Howick councillor Dick Quax, for example, has been across the harbour scaring locals with claims that "hardly an old house [will be] left standing" in Birkenhead. His text comes from a report co-authored by bankrupt property developer and onetime president of the Auckland Property Council Patrick Fontein.
Retired TV1 news boss Bill Ralston has a total meltdown in his latest Listener column, claiming his beloved Freemans Bay with its "charming three-bedroom villas will rapidly be destroyed and replaced by modern multi-unit developments and tower blocks".
"Neighbouring Ponsonby, St Marys Bay, into Herne Bay, presumably out through Grey Lynn to the furthermost extent of the Western Bays, these graceful old suburbs will suffer the same fate."
According to Ralston, nowhere is safe. Across the Shore and to the south, all "will suffer high-rise intensification".
Whatever Mr Quax and Mr Ralston have been sniffing, they should market it as the latest psychedelic trip.
In the capital of our major trading partner, China, they might get away with bulldozing whole neighbourhoods overnight to build highrise Olympic villages, but in Auckland? Bugger me. Our council can't even easily remove a few protest tents from alongside the Town Hall.
Despite the hysteria, the official line of the Property Council is to support a compact city, though they disagree over the 25/75 split between development outside and inside the RUB. A resounding 88 per cent of individual submitters to the plan support the compact model.
The report by Mr Fontein and two Jasmax staffers for Auckland Council argues the plan's targets for intensification are not achievable, and that even with "amendments, enormous political and community issues will almost certainly prohibit intensification to council's desired target". It does concede that with"major rezoning in most current urban areas, requiring huge political resilience", up to 270,000 extra dwellings might be achievable.

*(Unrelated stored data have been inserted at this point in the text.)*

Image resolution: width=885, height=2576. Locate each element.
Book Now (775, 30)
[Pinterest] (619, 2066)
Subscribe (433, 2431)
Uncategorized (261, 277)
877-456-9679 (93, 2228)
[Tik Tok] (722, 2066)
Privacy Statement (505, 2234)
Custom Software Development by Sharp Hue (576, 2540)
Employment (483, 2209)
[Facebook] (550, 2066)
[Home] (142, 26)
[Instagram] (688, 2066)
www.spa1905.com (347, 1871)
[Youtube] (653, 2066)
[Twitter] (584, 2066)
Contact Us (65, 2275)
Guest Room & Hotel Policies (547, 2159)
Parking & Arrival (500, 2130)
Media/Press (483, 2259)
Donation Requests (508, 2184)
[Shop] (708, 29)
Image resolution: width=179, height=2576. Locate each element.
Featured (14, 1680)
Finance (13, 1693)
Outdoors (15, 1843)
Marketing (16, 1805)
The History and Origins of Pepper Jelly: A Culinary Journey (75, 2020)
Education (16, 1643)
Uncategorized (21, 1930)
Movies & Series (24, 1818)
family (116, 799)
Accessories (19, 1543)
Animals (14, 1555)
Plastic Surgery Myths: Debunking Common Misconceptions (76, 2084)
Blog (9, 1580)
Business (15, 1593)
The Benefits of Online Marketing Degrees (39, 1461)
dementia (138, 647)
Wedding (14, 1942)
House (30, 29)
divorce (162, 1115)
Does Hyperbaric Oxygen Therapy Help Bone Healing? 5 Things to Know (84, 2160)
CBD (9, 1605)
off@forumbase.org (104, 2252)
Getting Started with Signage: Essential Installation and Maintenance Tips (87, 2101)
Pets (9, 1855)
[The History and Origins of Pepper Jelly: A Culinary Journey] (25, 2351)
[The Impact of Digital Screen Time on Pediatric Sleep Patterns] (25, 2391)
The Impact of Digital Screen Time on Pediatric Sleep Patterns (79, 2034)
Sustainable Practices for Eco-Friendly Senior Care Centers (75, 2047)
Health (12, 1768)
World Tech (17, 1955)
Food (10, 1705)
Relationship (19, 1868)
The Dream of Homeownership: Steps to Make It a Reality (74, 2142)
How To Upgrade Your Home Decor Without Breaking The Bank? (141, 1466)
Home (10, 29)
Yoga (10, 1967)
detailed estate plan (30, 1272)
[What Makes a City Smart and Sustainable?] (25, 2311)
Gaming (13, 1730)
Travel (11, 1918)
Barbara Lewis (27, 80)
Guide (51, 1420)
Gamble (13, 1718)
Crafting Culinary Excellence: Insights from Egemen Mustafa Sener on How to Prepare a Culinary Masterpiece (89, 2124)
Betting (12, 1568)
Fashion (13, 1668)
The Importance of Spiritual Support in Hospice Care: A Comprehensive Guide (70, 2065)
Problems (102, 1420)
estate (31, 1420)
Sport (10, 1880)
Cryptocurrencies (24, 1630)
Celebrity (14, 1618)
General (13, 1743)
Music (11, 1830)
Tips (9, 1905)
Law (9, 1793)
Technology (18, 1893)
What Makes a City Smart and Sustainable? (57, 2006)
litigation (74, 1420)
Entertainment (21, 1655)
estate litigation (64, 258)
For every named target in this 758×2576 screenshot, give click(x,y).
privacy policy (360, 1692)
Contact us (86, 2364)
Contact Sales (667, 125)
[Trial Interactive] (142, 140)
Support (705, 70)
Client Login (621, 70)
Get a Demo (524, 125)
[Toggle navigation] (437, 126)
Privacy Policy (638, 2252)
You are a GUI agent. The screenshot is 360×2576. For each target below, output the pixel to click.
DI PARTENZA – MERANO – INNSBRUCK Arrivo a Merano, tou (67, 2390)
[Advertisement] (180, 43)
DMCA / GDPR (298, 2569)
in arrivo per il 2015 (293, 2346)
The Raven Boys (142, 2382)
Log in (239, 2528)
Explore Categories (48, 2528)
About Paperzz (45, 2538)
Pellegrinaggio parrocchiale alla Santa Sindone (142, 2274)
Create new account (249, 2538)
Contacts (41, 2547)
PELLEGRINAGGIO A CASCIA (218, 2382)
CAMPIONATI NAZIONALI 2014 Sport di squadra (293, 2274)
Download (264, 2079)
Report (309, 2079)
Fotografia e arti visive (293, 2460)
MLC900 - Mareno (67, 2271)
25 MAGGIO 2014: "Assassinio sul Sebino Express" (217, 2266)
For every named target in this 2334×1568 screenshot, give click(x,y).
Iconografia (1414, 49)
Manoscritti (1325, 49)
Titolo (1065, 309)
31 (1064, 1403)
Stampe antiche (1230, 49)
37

However, an in-house analysis of this and other reports takes a more optimistic view, concluding all 400,000 extra dwellings could be accommodated within the RUB.
To me, part of the aversion to more compact housing is the on-going leaky homes disaster. That and the rabbit hutch tower now blighting Hobson St.
The Fontein report is based on market forces and private developers, which is perhaps one reason why their predictions are so negative.
In Freemans Bay there is a small, but very popular showcase of urban intensification that suggests there is an alternative approach. In the late 1960s, unable to attract private developers to its slum replacement project, Auckland City went into the business itself with Sheridan Square, described in the sales documentation as "introducing a new and sophisticated concept of urban living to Auckland ... a prestige group of 17 individual town houses" planned "in accordance with principles of urban life proven in every major country in the world".
Designed by the architectural division of Auckland City and built by Keith Hay Ltd, these two- and three-bedroom dwellings are now sought-after homes, one recently selling for more than $900,000. Off the plans in 1969 on 99-year leases, they cost between $12,900 and $14,100. It was a great marriage of good planning, good design and good building.
It is also a showcase example of what a council can do when it wants to lead the way.